## BEGIN

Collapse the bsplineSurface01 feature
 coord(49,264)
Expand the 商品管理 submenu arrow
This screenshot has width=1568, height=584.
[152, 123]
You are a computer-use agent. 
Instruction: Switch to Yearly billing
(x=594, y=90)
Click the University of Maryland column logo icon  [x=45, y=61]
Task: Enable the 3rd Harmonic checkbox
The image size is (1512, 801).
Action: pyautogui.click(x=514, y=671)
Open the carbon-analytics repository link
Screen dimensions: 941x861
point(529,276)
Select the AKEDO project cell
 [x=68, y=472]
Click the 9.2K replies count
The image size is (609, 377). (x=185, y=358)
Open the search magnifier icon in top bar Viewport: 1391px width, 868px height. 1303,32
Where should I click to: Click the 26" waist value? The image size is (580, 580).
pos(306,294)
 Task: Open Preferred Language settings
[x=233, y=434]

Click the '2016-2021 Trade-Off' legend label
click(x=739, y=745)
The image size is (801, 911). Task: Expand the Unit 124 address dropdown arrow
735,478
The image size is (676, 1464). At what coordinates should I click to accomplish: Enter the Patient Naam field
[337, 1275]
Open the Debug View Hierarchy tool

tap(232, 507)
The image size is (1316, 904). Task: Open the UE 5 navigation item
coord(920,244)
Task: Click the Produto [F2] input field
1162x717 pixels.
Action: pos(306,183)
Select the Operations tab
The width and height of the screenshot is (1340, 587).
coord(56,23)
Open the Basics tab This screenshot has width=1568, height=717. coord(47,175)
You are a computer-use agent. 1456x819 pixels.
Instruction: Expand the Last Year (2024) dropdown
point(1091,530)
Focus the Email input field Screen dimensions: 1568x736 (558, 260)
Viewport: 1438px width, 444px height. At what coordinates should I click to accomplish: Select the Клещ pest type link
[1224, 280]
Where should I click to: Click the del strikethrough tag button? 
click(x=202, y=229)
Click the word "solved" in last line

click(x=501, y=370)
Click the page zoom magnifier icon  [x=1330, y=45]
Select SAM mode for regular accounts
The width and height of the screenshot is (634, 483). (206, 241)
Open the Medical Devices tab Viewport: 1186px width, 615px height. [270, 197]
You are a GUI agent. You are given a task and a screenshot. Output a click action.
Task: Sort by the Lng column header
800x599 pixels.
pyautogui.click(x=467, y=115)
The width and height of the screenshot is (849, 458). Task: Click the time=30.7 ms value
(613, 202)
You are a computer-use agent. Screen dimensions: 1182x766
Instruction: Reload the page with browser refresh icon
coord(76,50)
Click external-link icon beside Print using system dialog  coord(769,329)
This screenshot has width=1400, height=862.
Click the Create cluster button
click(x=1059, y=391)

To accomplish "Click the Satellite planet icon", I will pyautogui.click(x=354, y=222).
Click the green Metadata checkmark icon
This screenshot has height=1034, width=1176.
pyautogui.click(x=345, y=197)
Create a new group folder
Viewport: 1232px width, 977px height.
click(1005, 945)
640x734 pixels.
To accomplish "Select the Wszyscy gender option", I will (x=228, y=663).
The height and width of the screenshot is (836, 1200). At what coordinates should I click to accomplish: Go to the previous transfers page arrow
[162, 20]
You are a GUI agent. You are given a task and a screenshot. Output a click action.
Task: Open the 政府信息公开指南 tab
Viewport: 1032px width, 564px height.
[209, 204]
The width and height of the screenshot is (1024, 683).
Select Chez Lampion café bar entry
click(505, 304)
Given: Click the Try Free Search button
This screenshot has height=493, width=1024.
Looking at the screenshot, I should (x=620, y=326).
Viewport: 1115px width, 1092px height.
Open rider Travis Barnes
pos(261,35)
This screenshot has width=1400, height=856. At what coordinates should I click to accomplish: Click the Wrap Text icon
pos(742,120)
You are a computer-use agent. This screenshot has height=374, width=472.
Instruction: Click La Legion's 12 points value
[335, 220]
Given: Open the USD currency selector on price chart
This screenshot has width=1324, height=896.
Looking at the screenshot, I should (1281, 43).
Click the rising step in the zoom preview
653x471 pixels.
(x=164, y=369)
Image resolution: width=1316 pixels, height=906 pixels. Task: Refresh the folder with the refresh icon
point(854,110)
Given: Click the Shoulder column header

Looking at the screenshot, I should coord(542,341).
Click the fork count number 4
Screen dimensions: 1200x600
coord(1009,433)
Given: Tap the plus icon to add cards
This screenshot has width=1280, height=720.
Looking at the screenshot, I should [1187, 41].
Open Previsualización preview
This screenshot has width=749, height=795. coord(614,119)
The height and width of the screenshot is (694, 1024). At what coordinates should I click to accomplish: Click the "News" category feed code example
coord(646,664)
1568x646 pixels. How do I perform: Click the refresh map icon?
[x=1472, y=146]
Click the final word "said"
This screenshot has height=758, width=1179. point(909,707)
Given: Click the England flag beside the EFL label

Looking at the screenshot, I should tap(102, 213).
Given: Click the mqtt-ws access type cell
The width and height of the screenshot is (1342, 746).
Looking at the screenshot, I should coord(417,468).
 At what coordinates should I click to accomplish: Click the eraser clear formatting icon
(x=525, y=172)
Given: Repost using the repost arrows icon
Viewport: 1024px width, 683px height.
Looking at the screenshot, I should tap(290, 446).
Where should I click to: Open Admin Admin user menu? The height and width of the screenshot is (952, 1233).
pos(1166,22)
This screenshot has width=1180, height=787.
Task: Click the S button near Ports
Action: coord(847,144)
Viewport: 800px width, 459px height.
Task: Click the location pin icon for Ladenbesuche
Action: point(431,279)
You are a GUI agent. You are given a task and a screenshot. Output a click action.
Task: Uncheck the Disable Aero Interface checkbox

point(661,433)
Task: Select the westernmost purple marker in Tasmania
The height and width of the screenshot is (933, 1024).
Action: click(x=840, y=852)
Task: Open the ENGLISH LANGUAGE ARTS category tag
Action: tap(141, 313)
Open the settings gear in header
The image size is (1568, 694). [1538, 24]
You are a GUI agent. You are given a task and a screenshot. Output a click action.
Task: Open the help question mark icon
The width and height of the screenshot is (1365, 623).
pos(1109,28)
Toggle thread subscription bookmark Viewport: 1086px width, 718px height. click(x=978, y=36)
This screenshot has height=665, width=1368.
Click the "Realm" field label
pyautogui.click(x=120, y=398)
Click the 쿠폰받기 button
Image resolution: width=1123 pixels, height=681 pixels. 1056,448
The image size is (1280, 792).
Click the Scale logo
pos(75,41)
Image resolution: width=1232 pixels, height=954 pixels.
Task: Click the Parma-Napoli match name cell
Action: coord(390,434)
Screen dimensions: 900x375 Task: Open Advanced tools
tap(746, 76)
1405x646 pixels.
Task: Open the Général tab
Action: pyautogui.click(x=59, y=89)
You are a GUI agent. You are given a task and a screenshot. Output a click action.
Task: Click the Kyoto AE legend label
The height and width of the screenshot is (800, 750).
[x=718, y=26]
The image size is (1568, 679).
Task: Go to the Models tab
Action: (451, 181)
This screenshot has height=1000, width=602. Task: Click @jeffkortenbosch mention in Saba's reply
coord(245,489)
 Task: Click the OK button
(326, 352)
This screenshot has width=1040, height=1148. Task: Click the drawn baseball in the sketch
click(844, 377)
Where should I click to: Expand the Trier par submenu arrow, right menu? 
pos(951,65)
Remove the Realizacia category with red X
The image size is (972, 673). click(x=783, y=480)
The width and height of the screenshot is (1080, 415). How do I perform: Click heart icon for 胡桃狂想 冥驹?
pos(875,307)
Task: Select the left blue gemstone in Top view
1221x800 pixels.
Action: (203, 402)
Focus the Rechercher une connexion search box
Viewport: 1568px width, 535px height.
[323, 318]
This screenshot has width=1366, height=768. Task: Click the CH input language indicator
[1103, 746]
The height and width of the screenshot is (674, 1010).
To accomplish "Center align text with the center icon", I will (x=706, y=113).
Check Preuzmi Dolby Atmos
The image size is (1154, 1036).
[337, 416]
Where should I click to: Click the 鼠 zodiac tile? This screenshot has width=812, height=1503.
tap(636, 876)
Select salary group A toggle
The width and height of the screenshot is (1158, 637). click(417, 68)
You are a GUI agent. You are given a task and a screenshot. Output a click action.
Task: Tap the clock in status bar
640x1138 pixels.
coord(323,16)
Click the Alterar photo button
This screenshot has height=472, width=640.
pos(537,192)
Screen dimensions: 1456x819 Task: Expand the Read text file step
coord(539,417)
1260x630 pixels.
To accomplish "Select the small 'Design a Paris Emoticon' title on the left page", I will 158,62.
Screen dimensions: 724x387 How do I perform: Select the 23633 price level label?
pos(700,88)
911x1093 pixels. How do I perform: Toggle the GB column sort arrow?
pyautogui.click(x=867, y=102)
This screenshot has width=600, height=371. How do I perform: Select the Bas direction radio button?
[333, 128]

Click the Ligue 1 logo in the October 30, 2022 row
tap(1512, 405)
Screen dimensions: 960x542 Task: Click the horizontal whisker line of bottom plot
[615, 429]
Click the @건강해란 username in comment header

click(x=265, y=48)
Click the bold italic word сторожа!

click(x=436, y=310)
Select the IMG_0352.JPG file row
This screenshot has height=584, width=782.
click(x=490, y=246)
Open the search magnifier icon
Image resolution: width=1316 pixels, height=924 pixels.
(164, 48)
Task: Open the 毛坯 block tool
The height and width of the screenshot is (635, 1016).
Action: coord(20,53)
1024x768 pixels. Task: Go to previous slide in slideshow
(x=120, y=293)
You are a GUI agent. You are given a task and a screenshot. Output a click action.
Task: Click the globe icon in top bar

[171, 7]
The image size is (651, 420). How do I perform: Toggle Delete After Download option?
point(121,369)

## END

* [Stated problem]
Swap "Yearly" for "Monthly" in the lines from the start through the line containing "Click the University", inclusive, and give only those lines back with nothing else changed.

* [Reply]
Collapse the bsplineSurface01 feature
 coord(49,264)
Expand the 商品管理 submenu arrow
This screenshot has width=1568, height=584.
[152, 123]
You are a computer-use agent. 
Instruction: Switch to Monthly billing
(x=594, y=90)
Click the University of Maryland column logo icon  [x=45, y=61]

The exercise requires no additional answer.